The dancers are a happy mix of ages, and the overall vibe is of a real community (they all have day jobs, for example) coming together professionally to share their dance dedication/enjoyment as they capture the spirit of their island’s past, present and future. But the company is not just about dance - there is also a delightful integration of live music (read drums/percussion) and singers into the onstage action.

For me, the span of the company was best typified by the final two pieces they performed. Circa 2K dates from last year and is all about female empowerment. For nine dancers, this had a strong urban and percussive feel as the dancers strutted and shimmied, defying any man to refer to them as anything other than equals. I loved the energy and almost exhausting insistence of giving each lady a solo, along with its celebration of pulsating group power. It is a terrific way to deliver on the company’s nation-building aspirations, as was 2002’s Unbroken with a similar proud female power affirming vibe.

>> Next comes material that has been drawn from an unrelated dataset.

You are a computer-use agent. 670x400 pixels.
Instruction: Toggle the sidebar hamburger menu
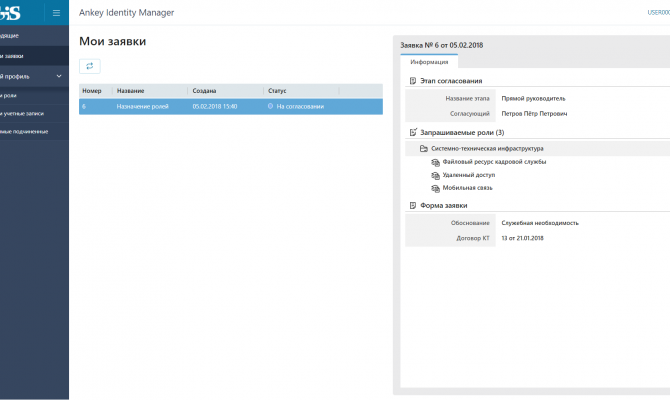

Kumina, the final work on the bill, dates from 1971 (early in the life of NDTC) and honours Jamaica’s African roots to a thunderous drumming and chanting score that never lets up. The dance never lets up either as lines of energetically stamping and shuffling dancers appear, impress with their unison and are gone as another swathe swiftly enters. It includes a traditional stick dance (much macho enthusiasm from the men in the company) and is led out by a King and Queen with caricature crowns and lots of high kicking, deep bows and prancing. There is probably a PhD to be done on the symbolism, but it’s also a hugely elemental spectacle and, joy of joys, like nothing else I’ve ever seen. It might celebrate a dim-distant past, but Kumina’s full-on energy and spirit is uplifting and from a company Jamaica should be, and is, rightly proud of.